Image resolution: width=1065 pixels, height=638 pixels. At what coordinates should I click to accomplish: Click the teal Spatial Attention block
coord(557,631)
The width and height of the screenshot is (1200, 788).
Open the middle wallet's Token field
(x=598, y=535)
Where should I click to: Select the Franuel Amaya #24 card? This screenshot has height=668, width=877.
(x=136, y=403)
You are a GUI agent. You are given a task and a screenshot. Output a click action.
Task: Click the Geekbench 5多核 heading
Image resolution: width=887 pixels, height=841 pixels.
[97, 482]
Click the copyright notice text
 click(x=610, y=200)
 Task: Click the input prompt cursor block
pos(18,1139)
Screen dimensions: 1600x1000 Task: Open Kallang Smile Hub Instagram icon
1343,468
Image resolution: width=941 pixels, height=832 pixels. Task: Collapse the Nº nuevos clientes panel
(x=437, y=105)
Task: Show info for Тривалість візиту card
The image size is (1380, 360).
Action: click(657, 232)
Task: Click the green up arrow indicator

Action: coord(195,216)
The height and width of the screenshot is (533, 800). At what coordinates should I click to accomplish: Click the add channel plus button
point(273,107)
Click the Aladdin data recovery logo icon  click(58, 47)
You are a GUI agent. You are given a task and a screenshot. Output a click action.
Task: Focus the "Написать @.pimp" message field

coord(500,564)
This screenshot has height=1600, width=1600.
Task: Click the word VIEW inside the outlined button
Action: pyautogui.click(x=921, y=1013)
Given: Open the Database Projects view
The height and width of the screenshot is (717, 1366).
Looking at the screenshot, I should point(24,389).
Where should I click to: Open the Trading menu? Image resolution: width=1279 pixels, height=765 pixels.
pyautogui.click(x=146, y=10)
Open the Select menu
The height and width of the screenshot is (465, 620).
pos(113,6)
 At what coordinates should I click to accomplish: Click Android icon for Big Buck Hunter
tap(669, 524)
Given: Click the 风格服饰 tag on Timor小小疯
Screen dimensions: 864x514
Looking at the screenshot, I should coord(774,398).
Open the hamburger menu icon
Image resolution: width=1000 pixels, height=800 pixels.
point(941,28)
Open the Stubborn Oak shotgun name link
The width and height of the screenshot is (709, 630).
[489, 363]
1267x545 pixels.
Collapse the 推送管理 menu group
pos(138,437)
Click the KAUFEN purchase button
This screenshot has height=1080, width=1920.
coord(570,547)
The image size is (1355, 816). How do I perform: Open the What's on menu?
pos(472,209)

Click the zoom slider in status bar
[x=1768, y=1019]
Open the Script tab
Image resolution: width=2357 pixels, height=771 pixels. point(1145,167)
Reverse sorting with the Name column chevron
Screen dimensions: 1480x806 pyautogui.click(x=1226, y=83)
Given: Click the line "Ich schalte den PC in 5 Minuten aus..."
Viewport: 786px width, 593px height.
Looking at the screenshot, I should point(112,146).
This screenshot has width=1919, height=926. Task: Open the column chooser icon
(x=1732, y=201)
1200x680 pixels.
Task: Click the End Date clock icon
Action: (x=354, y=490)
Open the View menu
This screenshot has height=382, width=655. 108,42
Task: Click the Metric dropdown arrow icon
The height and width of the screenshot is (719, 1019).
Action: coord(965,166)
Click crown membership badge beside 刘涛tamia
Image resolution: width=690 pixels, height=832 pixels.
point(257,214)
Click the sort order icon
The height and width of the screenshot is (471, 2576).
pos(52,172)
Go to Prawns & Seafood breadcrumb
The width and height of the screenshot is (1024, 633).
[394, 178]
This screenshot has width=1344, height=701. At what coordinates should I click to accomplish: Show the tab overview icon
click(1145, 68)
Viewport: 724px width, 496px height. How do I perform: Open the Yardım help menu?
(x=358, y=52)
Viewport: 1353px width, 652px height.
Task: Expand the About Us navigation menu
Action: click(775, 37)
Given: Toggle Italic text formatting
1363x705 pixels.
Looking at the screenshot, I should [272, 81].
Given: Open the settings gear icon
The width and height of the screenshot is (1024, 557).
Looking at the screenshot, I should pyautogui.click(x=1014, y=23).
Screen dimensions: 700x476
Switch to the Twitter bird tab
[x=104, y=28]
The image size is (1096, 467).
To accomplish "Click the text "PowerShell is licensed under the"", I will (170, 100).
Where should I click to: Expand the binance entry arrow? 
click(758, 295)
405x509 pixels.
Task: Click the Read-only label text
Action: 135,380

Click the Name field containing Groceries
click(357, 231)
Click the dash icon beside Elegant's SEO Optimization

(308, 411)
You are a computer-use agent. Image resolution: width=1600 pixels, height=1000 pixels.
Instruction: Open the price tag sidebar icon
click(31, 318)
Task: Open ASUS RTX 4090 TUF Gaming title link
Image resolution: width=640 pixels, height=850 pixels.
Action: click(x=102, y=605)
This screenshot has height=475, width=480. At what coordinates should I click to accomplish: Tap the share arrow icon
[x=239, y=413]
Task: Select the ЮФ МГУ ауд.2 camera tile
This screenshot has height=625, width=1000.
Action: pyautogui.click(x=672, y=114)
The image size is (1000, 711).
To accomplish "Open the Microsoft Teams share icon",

※ ※ ※

* [What the task requires] Produce an exact copy of each line from the one holding "The image size is (1000, 711)." through the last line of the records, both included, and nothing more.

* [Answer to this task]
The image size is (1000, 711).
To accomplish "Open the Microsoft Teams share icon",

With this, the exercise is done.